*** Task inputs ***
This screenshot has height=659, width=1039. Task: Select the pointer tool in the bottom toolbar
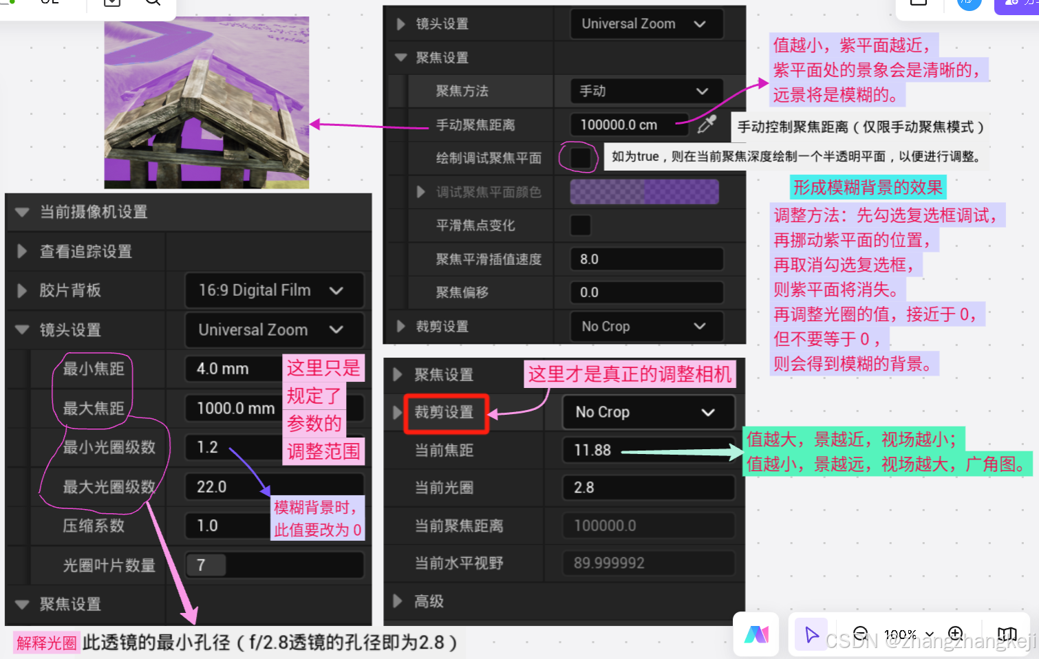811,634
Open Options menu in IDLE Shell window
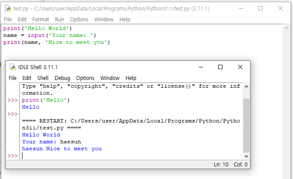Image resolution: width=293 pixels, height=179 pixels. click(85, 78)
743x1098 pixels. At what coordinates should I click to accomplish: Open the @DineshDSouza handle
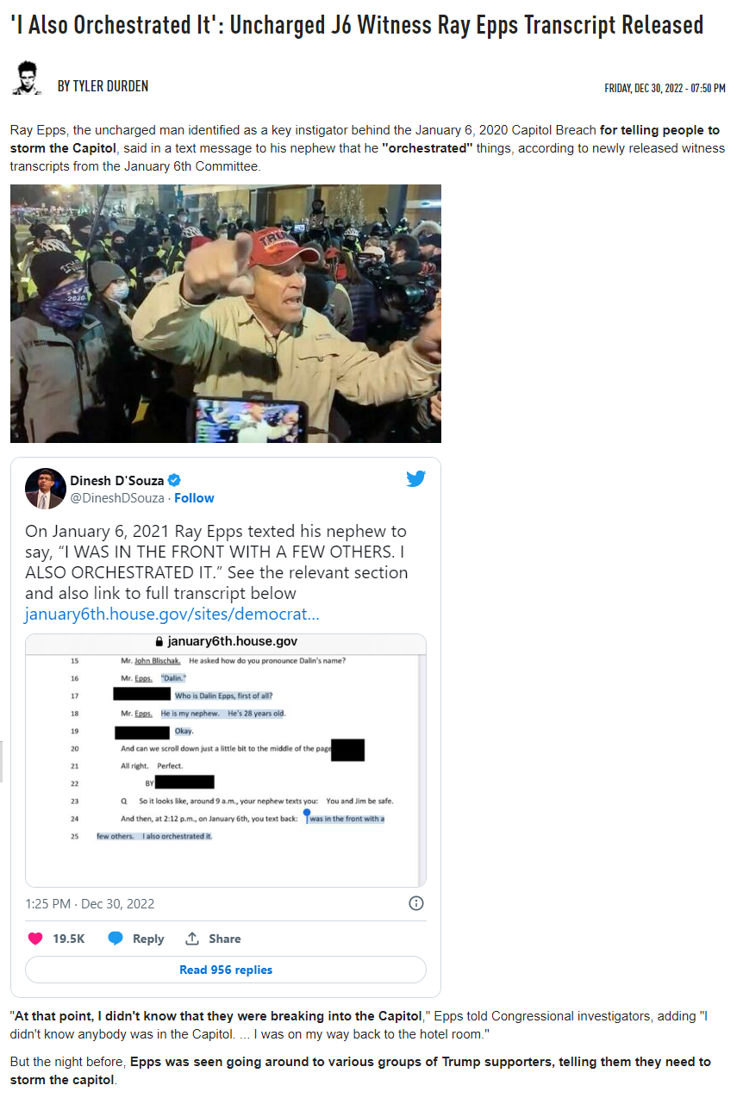pos(118,498)
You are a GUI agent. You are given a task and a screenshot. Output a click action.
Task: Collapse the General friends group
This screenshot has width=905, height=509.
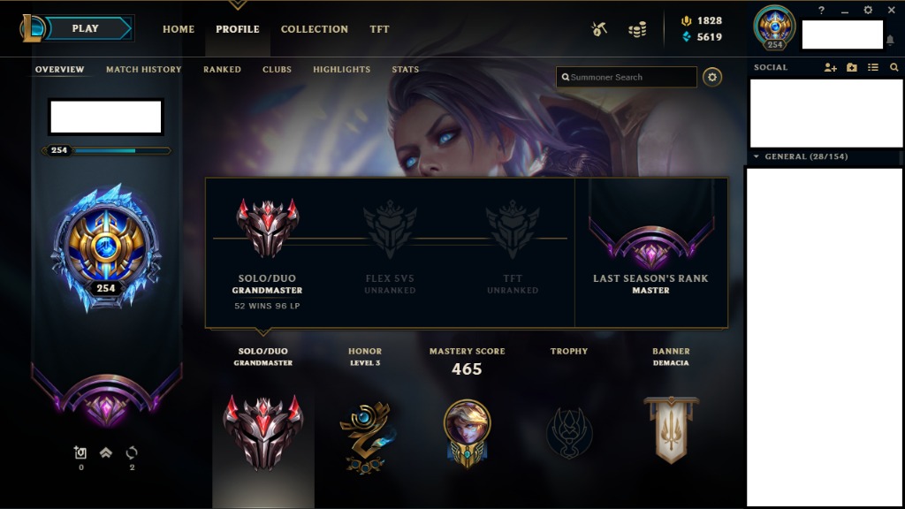point(757,156)
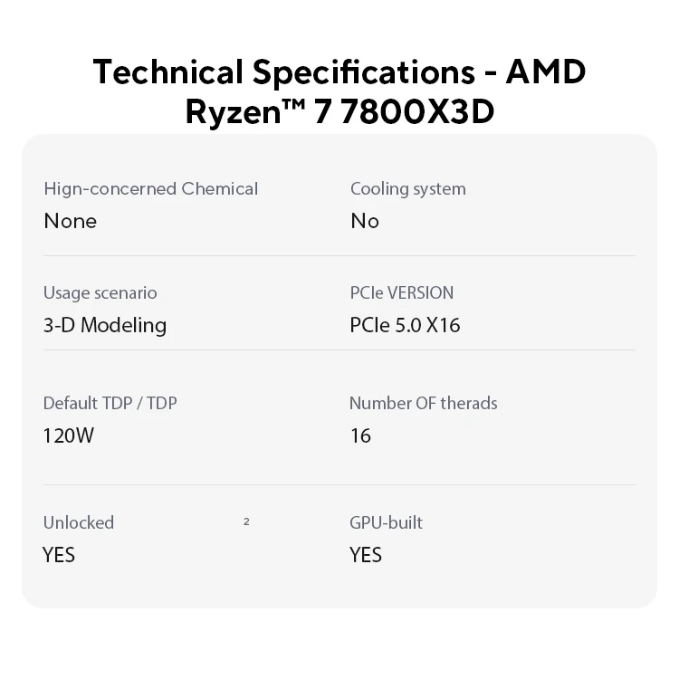Click the divider below the Usage scenario row
The width and height of the screenshot is (679, 679).
tap(340, 349)
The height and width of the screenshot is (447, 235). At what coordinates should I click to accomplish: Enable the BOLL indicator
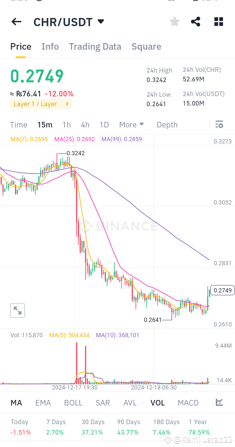(73, 403)
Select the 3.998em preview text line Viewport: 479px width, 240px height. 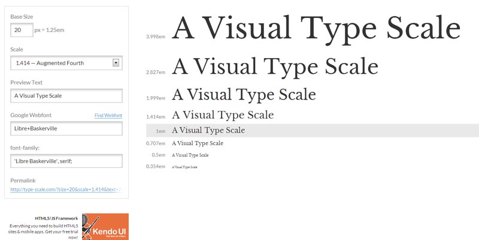coord(316,28)
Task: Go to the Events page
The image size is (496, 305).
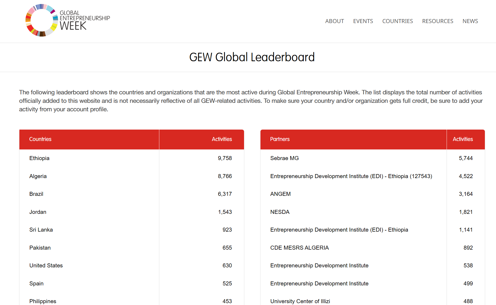Action: (363, 21)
*** End of Task inputs ***
Task to complete |
Each line from the start of the entries to the line holding "Task: Collapse the General friends group" is to be given again exactly, both ends included, and each picture is to be left out.

Exercise result |
This screenshot has height=659, width=1039. Task: Select the pointer tool in the bottom toolbar
811,634
Open Options menu in IDLE Shell window
Image resolution: width=293 pixels, height=179 pixels. click(85, 78)
743x1098 pixels. At what coordinates should I click to accomplish: Open the @DineshDSouza handle
pos(118,498)
You are a GUI agent. You are given a task and a screenshot. Output a click action.
Task: Collapse the General friends group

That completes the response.